Brazil’s central bank said inflationary pressures have spread, increasing the probability that price increases will breach the upper limit of the target range for the first time in a decade.
Policy makers estimate there is a 25% chance inflation will exceed 6.5% in 2013, even after they raised the benchmark interest rate to 8% this year from a record low 7.25%, according to the quarterly inflation report published today. In December, they saw a 14% chance of breaching the inflation ceiling. They forecast the economy will grow 3.1%.
President Dilma Rousseff said yesterday that while the government is attentive to inflation, she opposes measures that will undermine economic expansion. Traders reinforced bets today that the central bank will delay a rate increase until May on a disinflationary global outlook even as it increased its inflation forecast, Newton Rosa, chief economist at SulAmerica Investimentos in Sao Paulo, said by phone.
“The central bank reiterated that faster inflation, despite some isolated factors, is of a more permanent nature, a sign that it needs to raise rates,” Rosa said. “But they do point out several caveats. That shows they will raise rates, but are not in a hurry.”
Swap rates on the contract due in January 2015 fell two basis point to 8.43% as of 10:47 a.m. local time. The real weakened 0.02% to 2.0114 per U.S. dollar.
The Rousseff administration is trying to recover from two years of slowing growth without stoking inflation that accelerated more than analysts expected in the eight months through February.
The inflation rate climbed to 6.31% in February from 6.15% the month before, compared with the central bank’s target range of 2.5% to 6.5%.
In today’s quarterly inflation report, policy makers said prices will increase 5.8% this year, according to its market scenario, which considers the key rate at 8% and the exchange rate at 2 per dollar by year end. In December, the monetary policy committee, or Copom, said prices would rise 4.9% this year.

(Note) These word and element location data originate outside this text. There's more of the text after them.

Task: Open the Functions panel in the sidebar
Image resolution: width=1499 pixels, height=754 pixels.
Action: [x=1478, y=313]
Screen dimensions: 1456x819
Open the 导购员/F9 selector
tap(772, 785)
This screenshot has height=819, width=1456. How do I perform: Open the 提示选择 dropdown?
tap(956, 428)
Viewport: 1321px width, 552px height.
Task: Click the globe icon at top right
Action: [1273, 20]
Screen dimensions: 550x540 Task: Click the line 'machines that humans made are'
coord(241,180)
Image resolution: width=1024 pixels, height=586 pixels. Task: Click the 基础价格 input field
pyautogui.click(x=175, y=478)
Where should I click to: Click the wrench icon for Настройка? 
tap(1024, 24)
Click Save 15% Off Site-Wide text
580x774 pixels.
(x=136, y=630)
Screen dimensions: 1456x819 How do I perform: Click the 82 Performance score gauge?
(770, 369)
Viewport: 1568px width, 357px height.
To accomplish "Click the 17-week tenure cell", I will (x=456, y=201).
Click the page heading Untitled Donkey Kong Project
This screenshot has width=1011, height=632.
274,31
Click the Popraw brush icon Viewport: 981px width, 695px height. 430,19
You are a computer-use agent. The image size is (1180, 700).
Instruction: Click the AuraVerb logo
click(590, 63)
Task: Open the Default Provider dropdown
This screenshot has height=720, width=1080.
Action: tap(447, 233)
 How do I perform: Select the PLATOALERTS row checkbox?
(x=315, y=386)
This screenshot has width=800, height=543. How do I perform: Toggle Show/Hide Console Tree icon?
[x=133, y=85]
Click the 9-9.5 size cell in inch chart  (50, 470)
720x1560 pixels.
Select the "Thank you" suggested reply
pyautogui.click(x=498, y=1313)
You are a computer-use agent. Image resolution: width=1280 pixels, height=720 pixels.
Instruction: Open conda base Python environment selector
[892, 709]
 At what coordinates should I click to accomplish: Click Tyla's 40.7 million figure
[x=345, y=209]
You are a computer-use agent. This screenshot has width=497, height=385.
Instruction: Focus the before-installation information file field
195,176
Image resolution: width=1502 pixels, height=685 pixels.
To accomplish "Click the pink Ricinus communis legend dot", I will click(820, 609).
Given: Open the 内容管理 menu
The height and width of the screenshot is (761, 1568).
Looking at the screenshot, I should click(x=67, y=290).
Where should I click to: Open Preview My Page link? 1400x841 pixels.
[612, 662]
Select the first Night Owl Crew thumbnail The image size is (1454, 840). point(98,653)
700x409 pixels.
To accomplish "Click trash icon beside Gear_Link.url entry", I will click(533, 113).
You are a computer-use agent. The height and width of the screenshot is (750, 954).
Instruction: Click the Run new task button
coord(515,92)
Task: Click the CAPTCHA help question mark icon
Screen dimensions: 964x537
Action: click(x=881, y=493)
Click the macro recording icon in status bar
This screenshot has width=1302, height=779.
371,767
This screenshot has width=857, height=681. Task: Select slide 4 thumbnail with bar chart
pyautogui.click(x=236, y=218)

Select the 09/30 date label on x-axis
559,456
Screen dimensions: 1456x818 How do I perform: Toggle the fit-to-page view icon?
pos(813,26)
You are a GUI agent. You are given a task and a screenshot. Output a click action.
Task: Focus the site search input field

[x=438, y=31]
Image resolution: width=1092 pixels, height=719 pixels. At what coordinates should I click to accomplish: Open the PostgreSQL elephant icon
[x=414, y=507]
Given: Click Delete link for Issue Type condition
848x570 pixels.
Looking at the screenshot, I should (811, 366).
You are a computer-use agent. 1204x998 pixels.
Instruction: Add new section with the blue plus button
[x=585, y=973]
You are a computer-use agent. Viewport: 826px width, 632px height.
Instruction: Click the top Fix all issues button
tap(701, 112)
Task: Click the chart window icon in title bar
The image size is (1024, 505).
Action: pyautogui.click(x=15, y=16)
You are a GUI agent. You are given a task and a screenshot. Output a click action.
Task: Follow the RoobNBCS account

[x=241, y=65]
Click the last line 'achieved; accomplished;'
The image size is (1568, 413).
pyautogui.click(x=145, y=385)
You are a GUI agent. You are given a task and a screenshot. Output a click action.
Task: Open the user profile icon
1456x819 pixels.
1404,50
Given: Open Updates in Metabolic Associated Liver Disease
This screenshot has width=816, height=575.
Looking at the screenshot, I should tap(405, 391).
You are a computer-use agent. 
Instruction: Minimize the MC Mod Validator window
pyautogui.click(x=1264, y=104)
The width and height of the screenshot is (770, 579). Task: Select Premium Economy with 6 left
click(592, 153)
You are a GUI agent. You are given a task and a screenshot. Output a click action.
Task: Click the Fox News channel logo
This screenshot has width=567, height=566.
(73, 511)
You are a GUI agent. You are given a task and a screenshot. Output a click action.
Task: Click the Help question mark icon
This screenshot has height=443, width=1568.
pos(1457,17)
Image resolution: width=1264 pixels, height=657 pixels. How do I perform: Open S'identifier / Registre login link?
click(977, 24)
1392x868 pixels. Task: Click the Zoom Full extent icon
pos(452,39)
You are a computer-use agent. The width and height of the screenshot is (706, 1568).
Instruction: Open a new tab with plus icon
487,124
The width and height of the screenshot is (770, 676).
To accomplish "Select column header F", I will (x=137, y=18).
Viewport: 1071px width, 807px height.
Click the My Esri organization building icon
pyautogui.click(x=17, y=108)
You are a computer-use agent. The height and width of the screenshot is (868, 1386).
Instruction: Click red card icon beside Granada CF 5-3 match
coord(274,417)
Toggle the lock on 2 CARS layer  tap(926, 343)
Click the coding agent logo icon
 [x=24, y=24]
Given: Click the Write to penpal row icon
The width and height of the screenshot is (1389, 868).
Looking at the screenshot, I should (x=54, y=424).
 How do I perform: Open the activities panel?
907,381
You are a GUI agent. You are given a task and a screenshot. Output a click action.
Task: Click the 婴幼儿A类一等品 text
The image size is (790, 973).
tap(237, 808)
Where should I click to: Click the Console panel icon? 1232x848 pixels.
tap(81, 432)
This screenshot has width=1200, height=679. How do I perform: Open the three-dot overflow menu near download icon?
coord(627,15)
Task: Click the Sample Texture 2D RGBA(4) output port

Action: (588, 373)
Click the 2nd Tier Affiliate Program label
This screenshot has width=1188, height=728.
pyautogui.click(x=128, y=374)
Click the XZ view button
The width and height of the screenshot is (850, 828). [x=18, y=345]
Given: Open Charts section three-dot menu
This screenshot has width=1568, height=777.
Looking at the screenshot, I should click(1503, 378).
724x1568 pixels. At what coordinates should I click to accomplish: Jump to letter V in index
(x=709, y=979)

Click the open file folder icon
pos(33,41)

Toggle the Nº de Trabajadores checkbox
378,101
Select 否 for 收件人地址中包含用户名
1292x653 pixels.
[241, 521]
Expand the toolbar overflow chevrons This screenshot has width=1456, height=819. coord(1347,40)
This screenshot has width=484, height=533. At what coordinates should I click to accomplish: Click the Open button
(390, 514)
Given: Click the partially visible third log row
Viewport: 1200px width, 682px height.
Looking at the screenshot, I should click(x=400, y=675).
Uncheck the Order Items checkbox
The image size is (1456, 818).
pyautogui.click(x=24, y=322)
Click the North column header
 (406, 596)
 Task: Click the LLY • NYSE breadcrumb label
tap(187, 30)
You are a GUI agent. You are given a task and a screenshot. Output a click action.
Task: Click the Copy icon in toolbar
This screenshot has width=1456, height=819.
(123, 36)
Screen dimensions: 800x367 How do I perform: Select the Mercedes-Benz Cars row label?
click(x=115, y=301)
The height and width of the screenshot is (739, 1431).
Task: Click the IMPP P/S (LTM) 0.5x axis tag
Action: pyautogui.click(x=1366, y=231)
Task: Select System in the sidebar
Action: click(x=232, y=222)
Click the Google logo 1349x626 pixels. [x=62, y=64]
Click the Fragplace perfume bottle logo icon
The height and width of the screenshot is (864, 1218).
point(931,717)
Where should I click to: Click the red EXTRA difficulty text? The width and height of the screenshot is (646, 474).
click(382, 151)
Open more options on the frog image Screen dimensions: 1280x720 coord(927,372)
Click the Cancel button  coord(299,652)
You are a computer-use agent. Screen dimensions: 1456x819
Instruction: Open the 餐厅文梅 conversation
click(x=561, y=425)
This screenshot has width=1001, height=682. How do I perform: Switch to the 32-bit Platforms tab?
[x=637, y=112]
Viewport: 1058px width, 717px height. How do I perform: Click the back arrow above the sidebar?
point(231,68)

While inflation was more disperse and resistant due to seasonal and transportation price pressures, economic activity in mature economies remained weak and commodity prices are expected to fall, the central bank said.
“The Copom considers that the international scenario, despite a marginal improvement, still is an important factor in containing aggregate demand,” the bank said today.
The Copom repeated language from the minutes of its March 6 meeting, saying it would monitor the macroeconomic scenario to define the next steps of monetary policy at its April 17 rate decision.
In all its scenarios annual inflation will remain above the mid-point of its target range through the first quarter of 2015, the central bank said.
Policy makers cut the benchmark interest rate to a record in October and have since kept it unchanged. As part of the plan to boost economic growth without stoking inflation, the administration reduced taxes on food and payrolls, and cut energy costs.